The centerpiece of Barnsdall Art Park is Frank Lloyd Wright’s Hollyhock House, a seminal example of Mayan Revival architecture, its form and ornamentation derived from Mesoamerican structures. A fragment of an unrealized arts complex that heiress Aline Barnsdall commissioned Wright to design, it has stood for nearly a century as a monument to modernism while the park and the city evolved around it. The interplay between the house and the surrounding patchwork of newer buildings (including hospital facilities on Sunset Boulevard that block part of the formerly commanding view) and other relatively recent arrivals (perimeter fences around the house, homeless encampments nearby) attests to the fundamental tension between modernism’s totalizing visions and the patterns of adaptation to which pieces of architecture inevitably succumb.

“Condemned to Be Modern” at the Los Angeles Municipal Art Gallery (which occupies one of the newer buildings in the park) tapped into this tension. On view as part of the Getty Foundation’s Pacific Standard Time initiative, it featured works by twenty-one artists interrogating the legacies of architectural modernism in Latin America. From the entrance, sculptures and models by Leonor Antunes, Héctor Zamora, and others caught the eye, but the show’s characteristic feel emerged from a steady toggling between artworks in two other registers: videos and archives. The videos provided extended explorations of individual sites: Melanie Smith’s Fordlandia (2014), for instance, serves as a portrait of Henry Ford’s failed Amazonian rubber plantation, while Tamar Guimarães’s Canoas (2010) highlights a landmark Oscar Niemeyer residence and the servants who maintain it.

The archival works tended to feature idiosyncratic collections of architectural images. Runo Lagomarsino’s ContraTiempos (2010) is a slide projection comprising images of pavement patches shaped like South America. Ramiro Chaves describes “XXXXXXXXXX” (2014), his series of black, white, and red prints depicting facades, signs, and monuments, as a “personal atlas” of the letter “X” in Mexican architecture. The most absorbing such works entailed carefully arranged full-room installations. Beto Shwafaty’s Remediações (Remediations, 2010–14) is a kind of study space in which magazine pages, video clips, and photographs map out Brazilian developmentalist ideology across pop culture, journalism, and infrastructural projects.
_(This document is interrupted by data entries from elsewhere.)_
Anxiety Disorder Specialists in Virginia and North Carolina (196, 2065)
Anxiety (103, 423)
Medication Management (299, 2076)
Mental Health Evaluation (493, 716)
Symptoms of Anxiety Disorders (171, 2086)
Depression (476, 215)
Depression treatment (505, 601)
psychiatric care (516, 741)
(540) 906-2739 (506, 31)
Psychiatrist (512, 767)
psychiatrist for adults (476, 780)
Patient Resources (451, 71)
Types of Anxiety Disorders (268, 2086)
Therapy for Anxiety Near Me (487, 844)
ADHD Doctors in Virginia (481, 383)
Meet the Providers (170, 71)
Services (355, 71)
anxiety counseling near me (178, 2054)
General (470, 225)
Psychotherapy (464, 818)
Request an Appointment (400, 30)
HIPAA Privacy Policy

Jonathas de Andrade’s Ressaca Tropical (Tropical Hangover, 2009) weaves found diary pages and vintage photos of Recife into a parafictive narrative of life in a changing city.

A handful of videos showed performers engaging with particular sites—Clarissa Tossin’s newly commissioned Ch’u Mayaa (Maya Blue, 2017), for example, features dancers activating the spaces of Hollyhock House—and diagrams and video renderings from Eduardo Abaroa’s project “Total Destruction of the Anthropology Museum” (2012–17) laid out a provocative proposal for architectural violence, but only one piece portrayed actions that came close to leaving any actual trace in the built environment. Mexican collective Tercerunquinto’s installation Dismantling and Reinstallation of the National Coat of Arms (2008) documents a piece the members staged on the fortieth anniversary of Mexico’s 1968 Tlatelolco massacre: a video chronicles the participants’ removing of a huge marble seal from the Department of Foreign Affairs in Mexico City, and a one-to-one photograph shows the hole left behind until they restored the seal twenty-four hours later.

Despite the incendiary title, “Condemned to Be Modern” took a subdued approach to its politically charged subject matter. Where many of Pacific Standard Time’s flagship exhibitions traded in political images of people—such as radical women artists, queer Chicanxs, activists from the magazine La Raza, and the allegorical figures of  LA muralism—“Condemned” privileged more ambiguous buildings. Little effort was made to establish a context for the architecture—there were no timelines of Latin American history or maps of sites to sketch out the conflicts that the featured buildings emerged from and the forces that went into their construction. Images of these iconic sites of power might need no introduction in their countries of origin, but in Los Angeles the political background would have been less known. Rather than tell the story of the Latin American modernism that the works in the show responded to, “Condemned” was designed to produce a fragmentary, constellated, mediated portrait. Skeptical, poetic, and often personal, it was deeply compelling.